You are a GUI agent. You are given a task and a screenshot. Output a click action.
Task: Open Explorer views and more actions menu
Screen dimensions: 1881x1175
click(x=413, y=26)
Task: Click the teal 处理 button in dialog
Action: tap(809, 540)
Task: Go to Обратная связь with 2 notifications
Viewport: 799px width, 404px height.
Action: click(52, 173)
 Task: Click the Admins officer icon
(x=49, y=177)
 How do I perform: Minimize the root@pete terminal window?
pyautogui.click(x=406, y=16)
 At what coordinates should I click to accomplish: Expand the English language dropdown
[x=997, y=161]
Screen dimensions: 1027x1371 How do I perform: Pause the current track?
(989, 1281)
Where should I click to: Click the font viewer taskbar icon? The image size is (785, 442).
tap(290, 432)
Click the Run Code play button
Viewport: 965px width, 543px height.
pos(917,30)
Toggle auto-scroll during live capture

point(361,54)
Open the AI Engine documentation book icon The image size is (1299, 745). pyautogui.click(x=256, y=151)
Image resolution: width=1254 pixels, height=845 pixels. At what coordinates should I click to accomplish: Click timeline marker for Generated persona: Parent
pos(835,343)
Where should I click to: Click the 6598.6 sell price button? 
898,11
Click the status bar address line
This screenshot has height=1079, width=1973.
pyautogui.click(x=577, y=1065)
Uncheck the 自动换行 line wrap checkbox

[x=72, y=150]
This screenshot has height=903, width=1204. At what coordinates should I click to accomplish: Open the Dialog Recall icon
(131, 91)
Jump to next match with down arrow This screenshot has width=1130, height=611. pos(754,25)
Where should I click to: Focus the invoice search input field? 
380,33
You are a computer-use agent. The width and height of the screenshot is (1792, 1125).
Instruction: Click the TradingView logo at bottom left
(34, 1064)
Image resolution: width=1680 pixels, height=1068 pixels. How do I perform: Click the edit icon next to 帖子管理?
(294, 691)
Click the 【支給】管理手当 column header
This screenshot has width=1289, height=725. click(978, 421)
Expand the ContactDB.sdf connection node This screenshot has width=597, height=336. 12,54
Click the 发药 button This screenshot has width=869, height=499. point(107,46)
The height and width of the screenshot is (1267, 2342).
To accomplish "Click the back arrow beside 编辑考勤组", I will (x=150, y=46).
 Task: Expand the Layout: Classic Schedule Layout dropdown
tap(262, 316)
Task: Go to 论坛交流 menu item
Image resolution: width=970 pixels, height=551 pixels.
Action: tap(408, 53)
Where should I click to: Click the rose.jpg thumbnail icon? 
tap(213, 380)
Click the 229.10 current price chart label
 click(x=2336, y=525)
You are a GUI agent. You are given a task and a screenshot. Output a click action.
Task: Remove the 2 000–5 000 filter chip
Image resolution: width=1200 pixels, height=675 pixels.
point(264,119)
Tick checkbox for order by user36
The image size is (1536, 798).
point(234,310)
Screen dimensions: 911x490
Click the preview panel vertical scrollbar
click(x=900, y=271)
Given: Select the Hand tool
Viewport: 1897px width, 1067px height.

☆ ☆ ☆ ☆ ☆

### About this exercise
Find the line with "Click the 229.10 current price chart label" in the listing. Reproduce it and all the lines after it, exactly, through the last line.

### Problem solution
Click the 229.10 current price chart label
 click(x=2336, y=525)
You are a GUI agent. You are given a task and a screenshot. Output a click action.
Task: Remove the 2 000–5 000 filter chip
Image resolution: width=1200 pixels, height=675 pixels.
point(264,119)
Tick checkbox for order by user36
The image size is (1536, 798).
point(234,310)
Screen dimensions: 911x490
Click the preview panel vertical scrollbar
click(x=900, y=271)
Given: Select the Hand tool
Viewport: 1897px width, 1067px height.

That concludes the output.